Task goal >>
From the line that contains "Click the delay minutes input field" to the final line below, both included, print each line exactly and skip the pictures.

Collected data
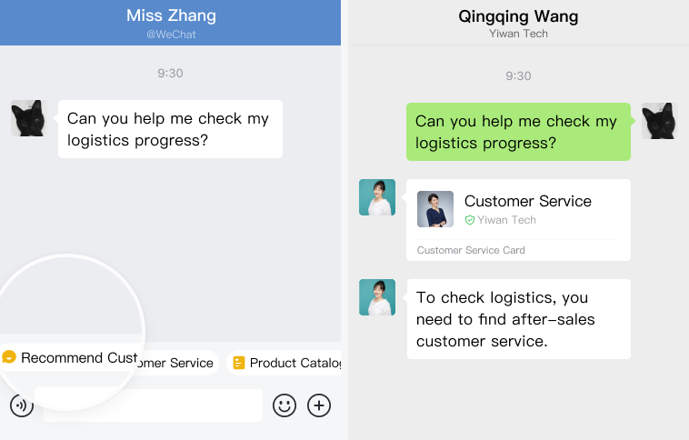Click the after-sales customer service reply bubble
The height and width of the screenshot is (440, 689).
pos(519,319)
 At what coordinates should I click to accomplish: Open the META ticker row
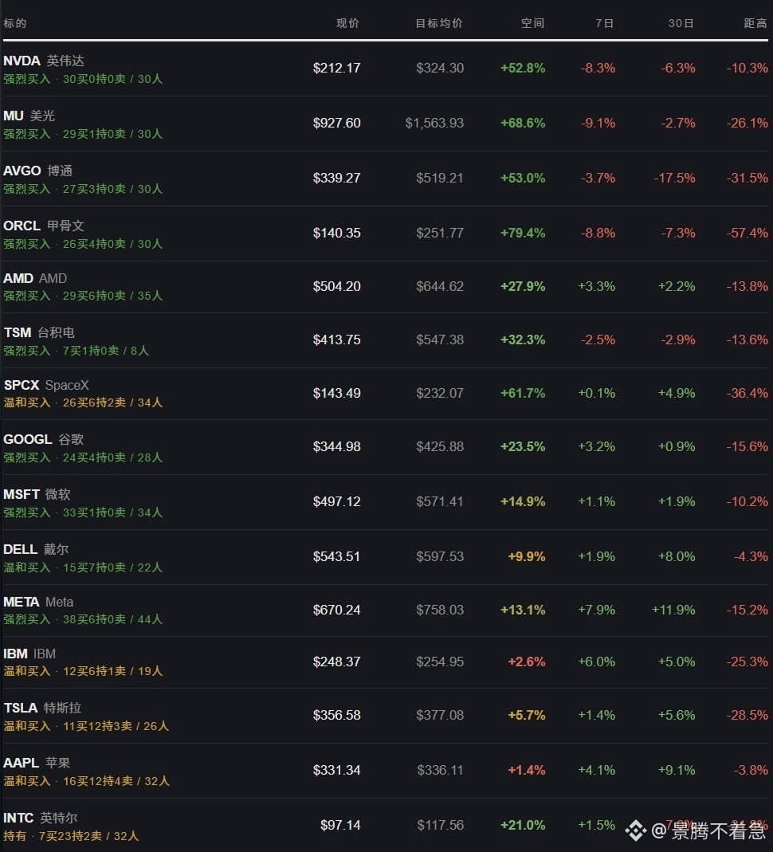387,611
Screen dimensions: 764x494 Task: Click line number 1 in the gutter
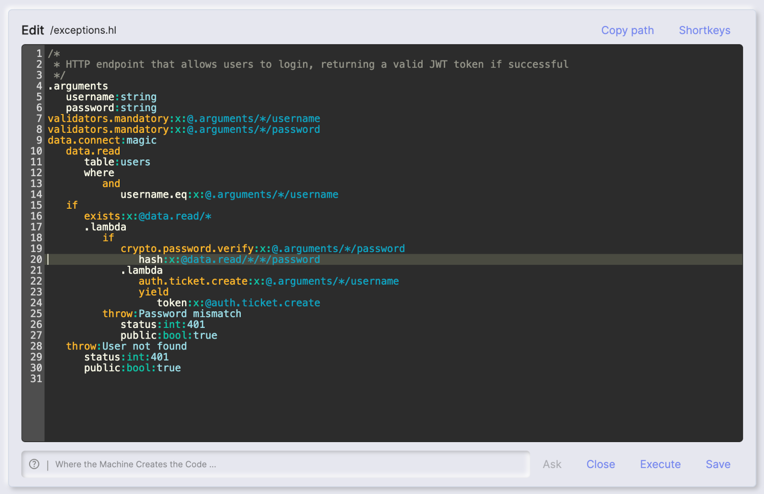[x=39, y=53]
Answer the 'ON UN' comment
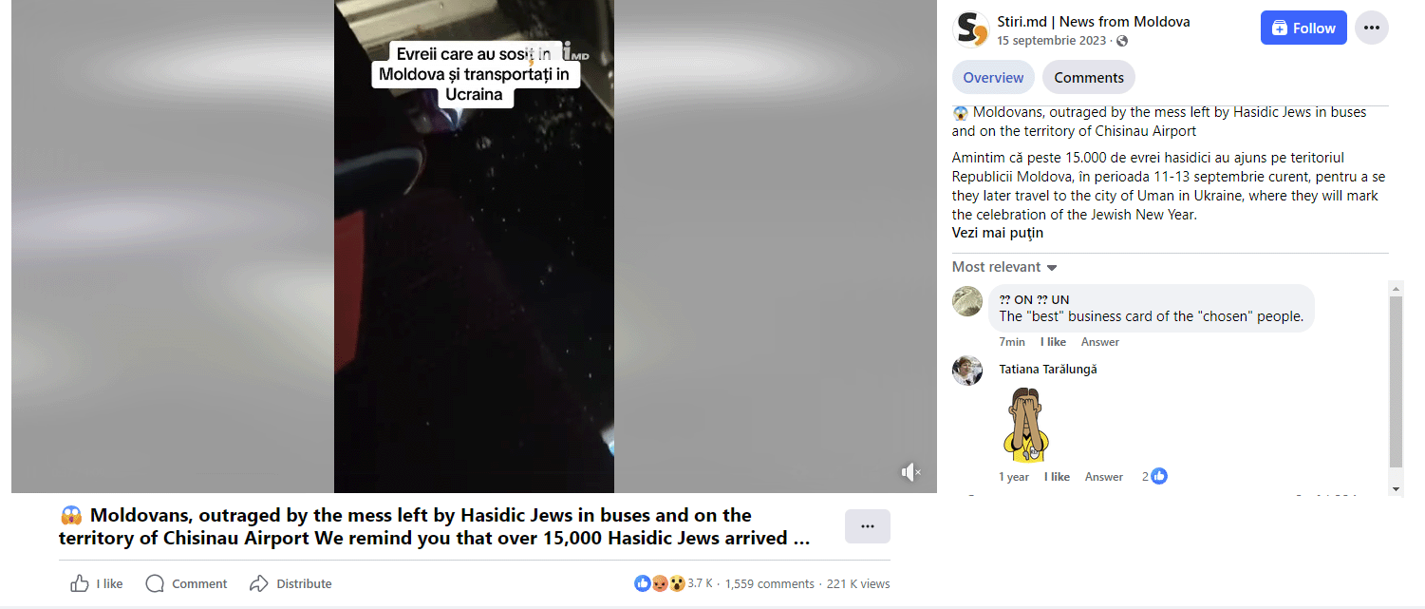Image resolution: width=1425 pixels, height=609 pixels. [1099, 342]
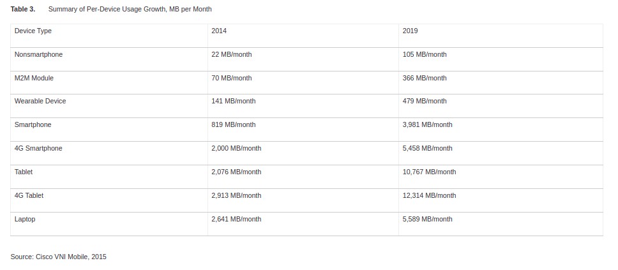Screen dimensions: 618x270
Task: Select the '4G Smartphone' row label
Action: (38, 148)
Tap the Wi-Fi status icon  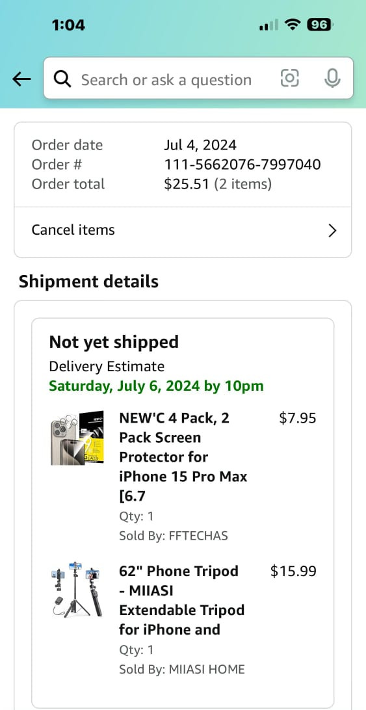tap(293, 25)
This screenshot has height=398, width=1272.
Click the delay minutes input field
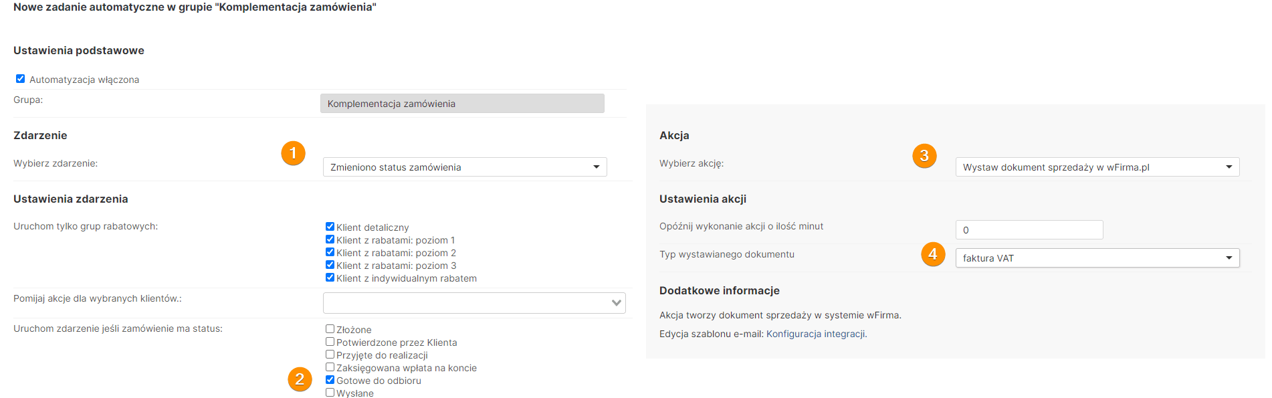[1029, 230]
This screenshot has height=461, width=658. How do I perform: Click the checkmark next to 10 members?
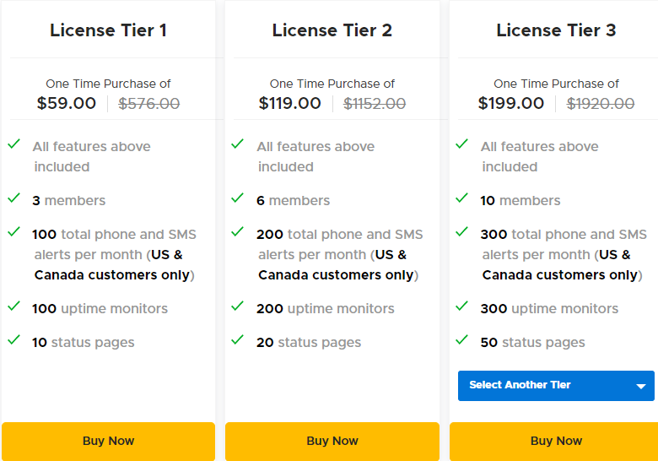[461, 198]
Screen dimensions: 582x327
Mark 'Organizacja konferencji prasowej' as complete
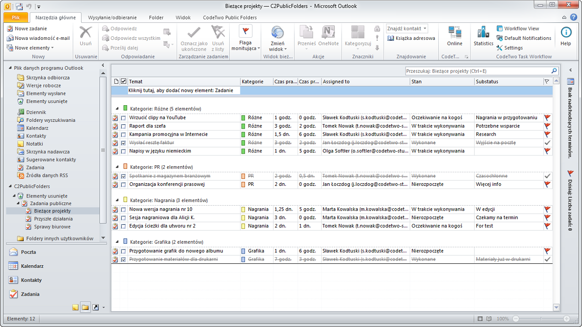[x=122, y=184]
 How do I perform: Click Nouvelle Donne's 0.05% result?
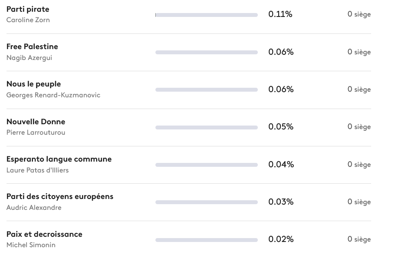(281, 127)
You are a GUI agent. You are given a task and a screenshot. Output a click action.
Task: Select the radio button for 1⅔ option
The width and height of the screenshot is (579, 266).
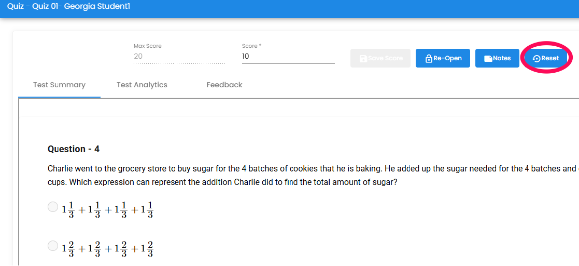[53, 246]
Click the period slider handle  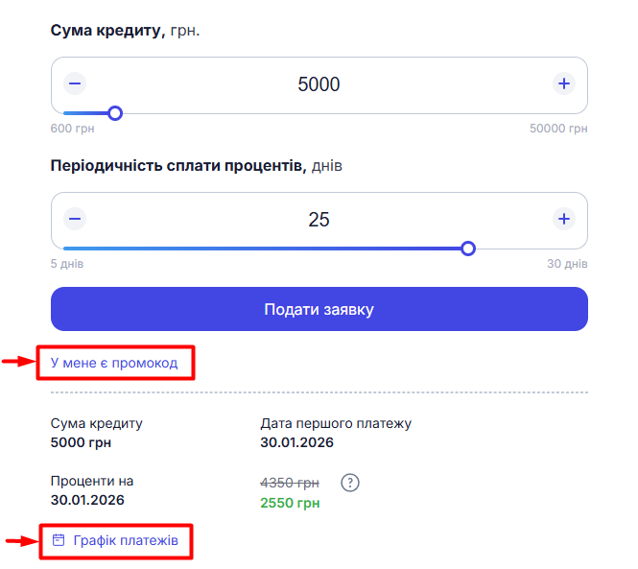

Reply to the exercise >>
Click the delay minutes input field
[1029, 230]
This screenshot has height=461, width=658. How do I perform: Click the checkmark next to 10 members?
[461, 198]
Screen dimensions: 582x327
Mark 'Organizacja konferencji prasowej' as complete
[x=122, y=184]
 How do I perform: Click Nouvelle Donne's 0.05% result?
(281, 127)
You are a GUI agent. You are given a task and a screenshot. Output a click action.
Task: Select the radio button for 1⅔ option
The width and height of the screenshot is (579, 266).
[53, 246]
Click the period slider handle  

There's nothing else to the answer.